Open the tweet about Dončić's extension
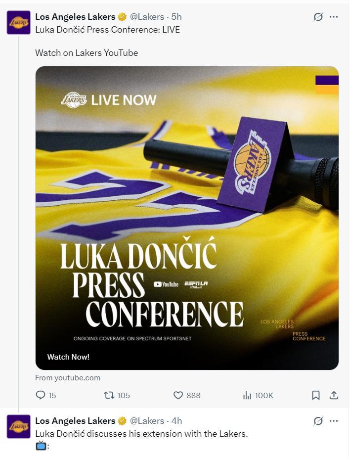This screenshot has width=350, height=458. click(x=141, y=434)
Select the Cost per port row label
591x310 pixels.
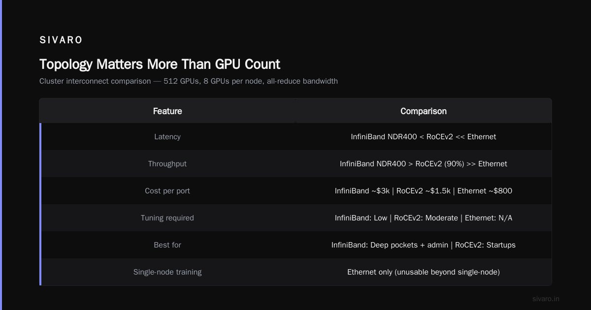[167, 191]
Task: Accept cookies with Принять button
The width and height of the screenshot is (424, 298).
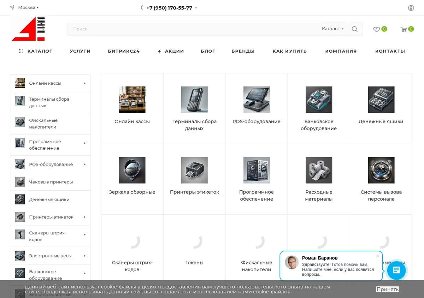Action: coord(388,289)
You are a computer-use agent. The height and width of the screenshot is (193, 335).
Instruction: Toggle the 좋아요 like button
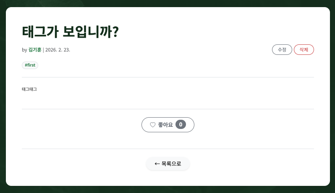pos(168,125)
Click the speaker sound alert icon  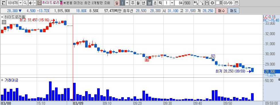(31, 3)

Problem statement:
Only the lines from the beginning of the listing through the line with "Task: Accept cookies with Принять button", both ends included, are to be repeated exactly; pictures stay out.

Problem solution:
Open the tweet about Dončić's extension
This screenshot has width=350, height=458. click(x=141, y=434)
Select the Cost per port row label
591x310 pixels.
[167, 191]
Task: Accept cookies with Принять button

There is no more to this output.